A former Palo Alto public school student has been identified as an Islamic State recruit, according to an investigative report by NBC News.
Jaffrey Khan, now 24, was identified from data leaked by a man who claimed to be an ISIS defector. He gave NBC News a thumb drive that he said he stole from an ISIS commander and smuggled in a baby's diaper, according to NBC. It contained the personnel files of thousands of foreign fighters who joined ISIS in 2013 and 2014, including some addresses. Khan was allegedly among them, according to the report.
Khan graduated from Gunn High School in 2009, according to a school district administrator. He also attended two unidentified middle schools, Gunn and an alternative high school, sometimes transferring in mid-year between the latter two, NBC said educational records show. His father, Salem Khan of Palo Alto, who is the CEO of an Internet patient acquisition and engagement company for medical offices, told NBC that his first-born son ended up in a group home at one point, and he allegedly engaged in disruptive and sometimes physical incidents while at school, according to the story.
Khan, the son of Pakistani parents, did not fit in in Palo Alto, a classmate told NBC. His parents divorced and he was mainly raised by his father. He was initially not at all religious, but his mother's husband got him interested in Islam, a cousin told NBC. He rapidly became fanatical in 2010. Khan allegedly became influenced by his Internet contacts. He met a woman, Zakia Nasrin, whom he married, through a Muslim dating service.
Khan joined ISIS on July 11, 2014, the documents show, according to NBC. He enlisted with another man, Raisel Raihan, the brother of Khan's wife. The couple, who now have a 10-month-old child, moved to Syria after living in Columbus, Ohio. Khan took the fighter name Abu Ibrahim al Amriki (The American). He and Nasrin work in a hospital in Raqqa, Syria, an ISIS stronghold, his father told NBC.
The elder Khan confirmed that his son had become radicalized, according to NBC. He told NBC reporters that he does not approve of his son's joining ISIS, but he felt he did not have any control over him once he became an adult. He said he has spoken to the Federal Bureau of Investigation. The Weekly has reached out to Salem Khan, but he could not immediately be reached for comment.
Jaffrey Khan did not appear to have taken part in many school activities, according to a 2007 high school yearbook. He did post a half dozen YouTube videos between 2006 and 2010. Most are typical of a teenage boy: a family birthday party, video of a younger sister and one of his cousin rapping.
But a Feb. 28, 2010, video titled, "A boy abusing his cousin," shows Khan pulling a blanket from a bunk bed and tightening it over his cousin's head. The cousin is identified in the video caption as Ahmed Khan.
After pulling the down the blanket, Jaffrey Khan said aloud: "Fighting video part 2."
"This time I'm suffocating you," he said to Ahmed, "(inaudible) ... so you can't breathe at all."
Jaffrey Khan used his arms to keep the tightly wrapped blanket over his cousin's face and urged his cousin to fight.
"C'mon, man, do something. I'm killing you," he said.
The two wrestled, Khan laughed and said, "I've got you begging for mercy," he said.

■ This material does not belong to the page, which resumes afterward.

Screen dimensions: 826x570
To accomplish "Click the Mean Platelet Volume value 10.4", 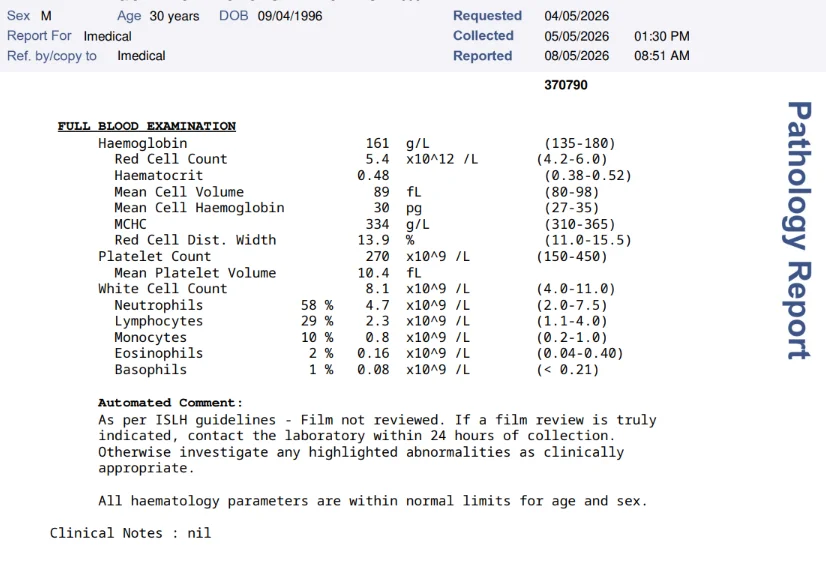I will pos(373,273).
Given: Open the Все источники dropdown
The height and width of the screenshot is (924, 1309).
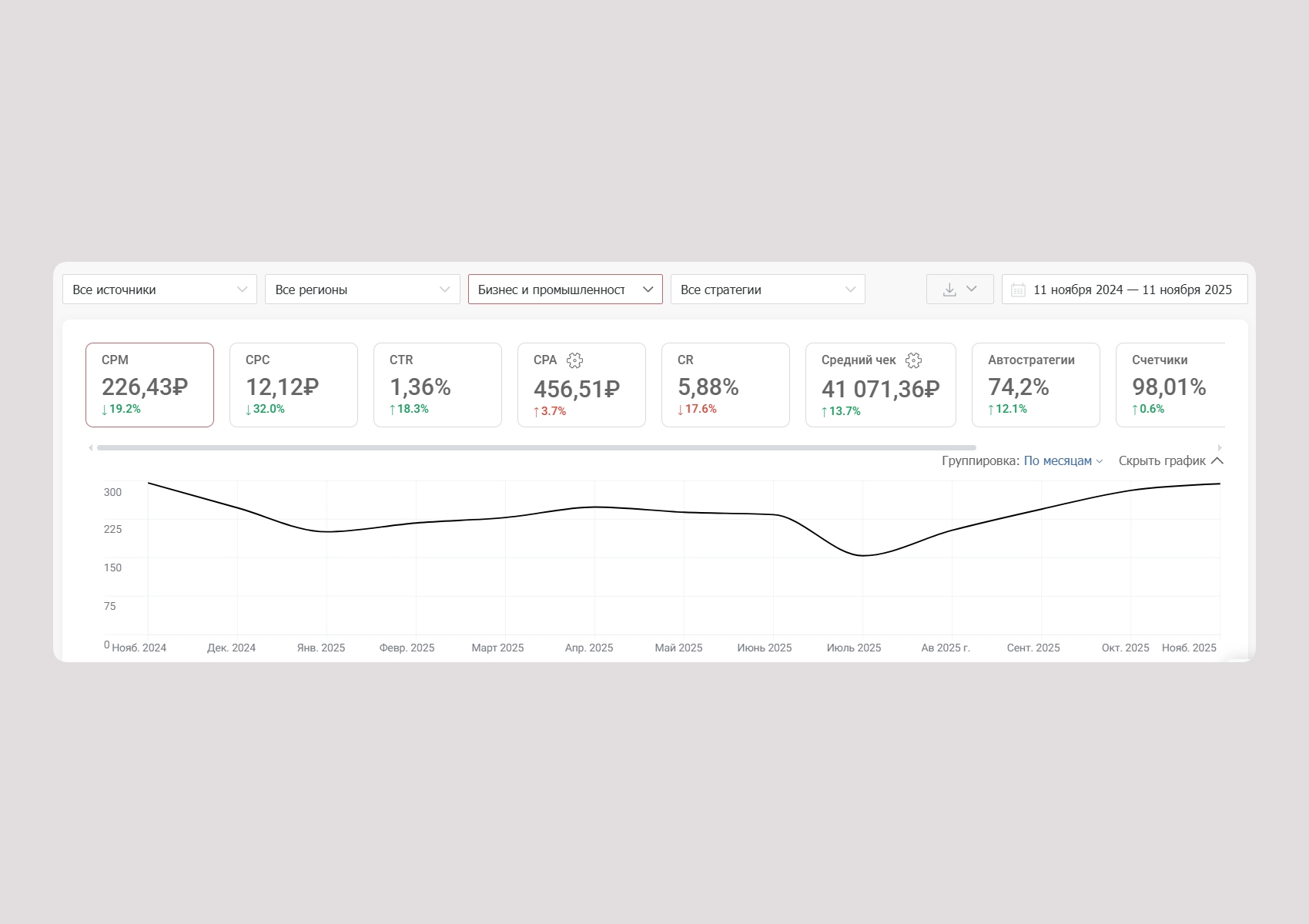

Khan finally gave up when his arm began to hurt as Ahmed held it down.
Reached at his home on Tuesday, Ahmed said that he has been asked not to talk to the media by Jaffrey Khan's mother.
One of Jaffrey Khan's Palo Alto neighbors, Lidia Mirski, said that she did not know him well, "but I didn't know he would end up this way. He had some problems, for sure."
She described the Khans as "very nice people" who moved to her neighborhood in 2002. She said the Khans had two other children and the family is "very quiet" and they get along with her.
She hadn't seen Jaffrey Khan in some time, she said, but the last time there were radical changes.
"A few years ago I saw him with a very big beard. He looked scary. He had married a girl who was completely covered with only her eyes showing. I did see him just one moment, but I didn't speak to him. He had changed a lot," she said.
NBC has identified at least 15 Americans who went overseas and became ISIS recruits.